В советские времена нам не раз доводилось слышать от деревенских, что они сразу отличают дачников из Ленинграда от дачников из Москвы. «По какому же признаку?» — спрашивали мы. «Ленинградские повежливее будут», — отвечали селяне. Я вспомнил этот комментарий, когда обратил внимание на любопытную деталь: во всех ленинградских книжных магазинах для встречи было выделено специальное пространство, расставлены рядами несколько десятков стульев для собравшейся публики; во всех московских стул был только для выступавшего, а слушателям приходилось стоять, опустив на пол портфели и кошёлки с покупками, и то и дело тесниться, пропуская покупателей, бродивших по магазину.
На книжной ярмарке в московском Центральном доме художника произошла короткая, но радостная встреча с Василием Аксёновым. Увы, ей суждено было оказаться последней — через два года его не стало.
К Найманам удалось вырваться на целый день. Анатолий отмечал своё семидесятилетие на год раньше меня, но я всё же произнёс за столом свой запоздалый тост примерно такого содержания:
— История театрального искусства содержит много рассказов о монархах, имевших собственный театр. У Елизаветы Английской был «Глобус», возглавляемый Шекспиром, у Людовика Четырнадцатого — «Комеди Франсез» с Мольером, у Николая Первого — императорский театр с Гоголем, у Иосифа Первого — МХАТ со Станиславским и Булгаковым. Так что иметь собственный театр — это безусловно привилегия королей.
К чему это вступление? А к тому, что наш юбиляр проявляет свою одарённость в разных жанрах. Сегодня один за другим выходят сборники стихов Наймана-поэта — и этому можно только радоваться. Сотни тысяч читателей зачитываются его романами — и это прекрасно. Критик, мемуарист, переводчик — он всюду оставил след своего талантливого пера. Но есть один жанр, в котором он неподражаем, но известен только нам — его друзьям и близким. Да, великолепный, блистательный театр Наймана принадлежал только нам — а это означает, что он одарил нас королевской привилегией!
Сколько чудесных часов мы провели в этом театре! Как замирали в ожидании каждой новой сцены! Как обливались слезами от смеха! Как разворовывали по кускам его искромётные импровизации и разносили их, порой забывая сослаться на автора. В отличие от Райкина, Жванецкого, Раневской, его талант мог сверкать перед нами — за нашими столами — без оглядки на цензуру. Живи же много-много лет, дорогой юбиляр, и не лишай нас бесценной контрамарки на новые спектакли.

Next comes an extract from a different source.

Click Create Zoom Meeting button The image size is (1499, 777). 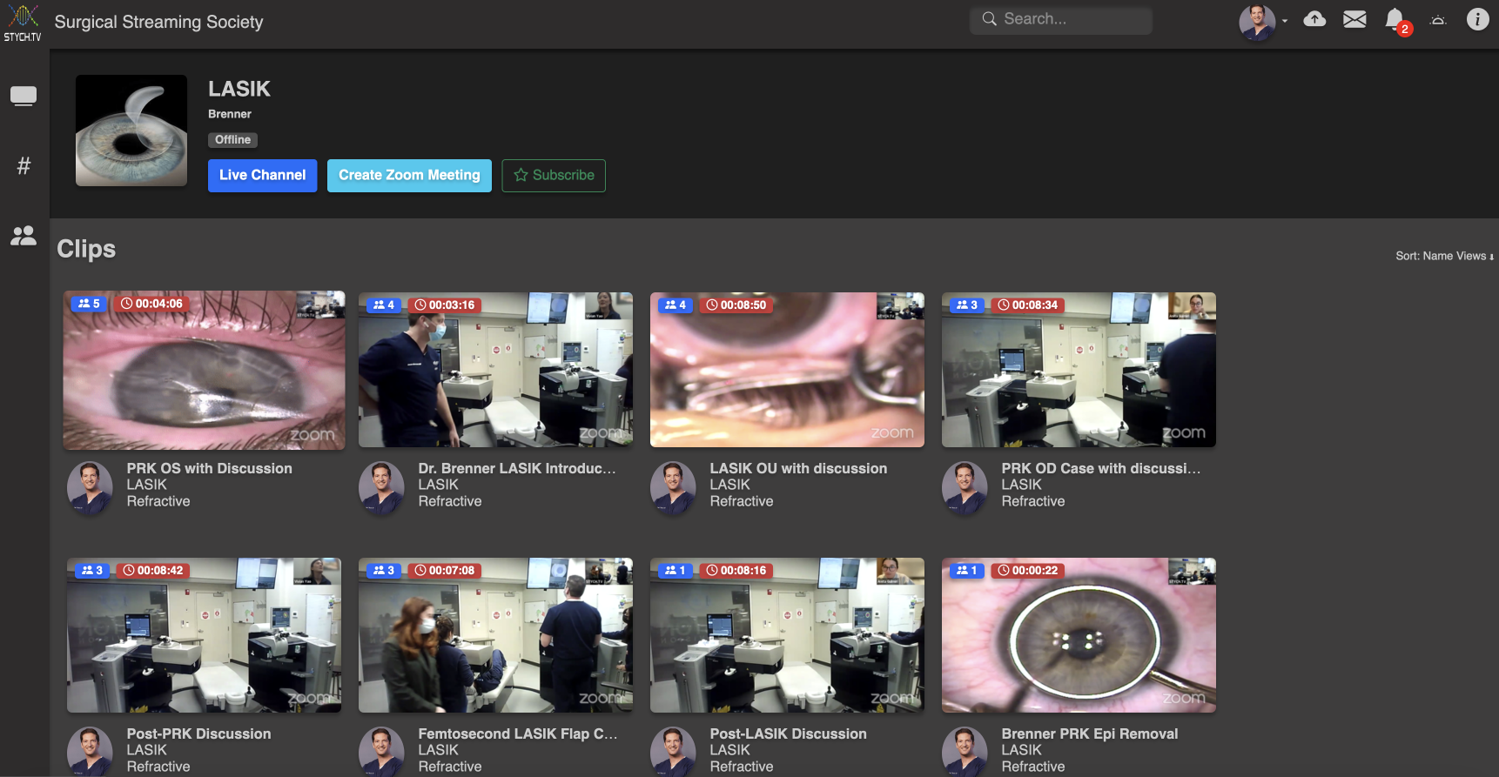409,175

NB: Да, много гигантских многонациональных империй распалось в веке XX. Но неужели в веке XXI нам суждено увидеть и разгром великой империи Гутенберга наступающими ордами племени Интернет?
В лекциях студентам я пытался описать один скрытый фермент литературного произведения очень для меня важный. Назвал его «оправдание полившейся речи». Например, поэт может взяться за перо, чтобы воспеть возлюбленную, воззвать к современникам или к Богу, заклеймить порок, послать привет ушедшим в мир иной — Наполеону, Барклаю-де-Толли, Джону Донну, Марии Стюарт, Роберту Фросту. «А вы, надменные потомки», «Мой милый, что тебе я сделала?», «Губ шевелящихся отнять вы не могли» — это всё кусочки яростных диалогов, которые кипят в душе поэта и выплёскиваются на современников естественно и оправданно, как буря с градом и молниями. Если же мы не ощущаем внутреннего порыва за строчками стихов, у нас возникает тягостное подозрение, что поэт заговорил лишь для того, чтобы покрасоваться мастерством рифмоплётства.

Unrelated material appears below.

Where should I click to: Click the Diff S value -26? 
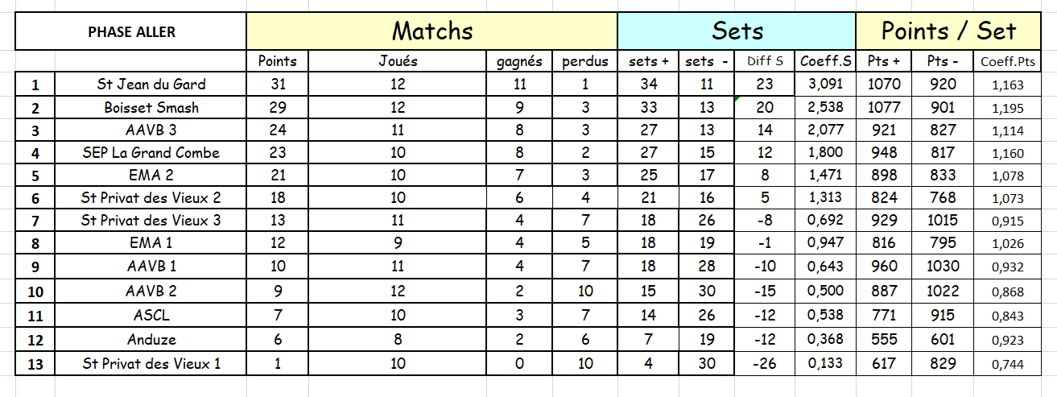tap(765, 364)
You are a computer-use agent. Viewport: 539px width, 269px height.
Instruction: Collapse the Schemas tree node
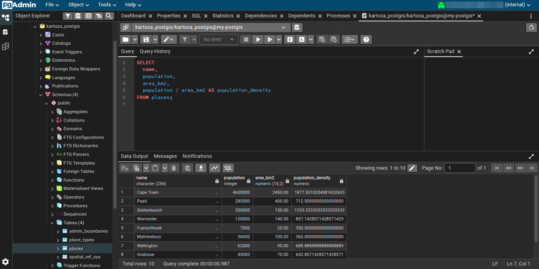tap(41, 95)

Прозаикам легче. Открыть рот, чтобы рассказать историю, — дело всегда заведомо оправданное. Отгого-то так часто возникает неловкость при чтении писателей «бессюжетных», даже таких талантливых, как Пруст или Джойс. Но самый выигрышный, самый «оправданный» жанр — семейная хроника, эпопея с многими героями. «Форсайты», «Будценброки», «Семья Тибо», да и наши «Господа Головлёвы», «Детство, отрочество, юность», даже какой-нибудь «Клим Самгин» или «Хождение по мукам» содержат этот оправдательный фермент: автор не просто пишет, а как бы возрождает почётную традицию летописания.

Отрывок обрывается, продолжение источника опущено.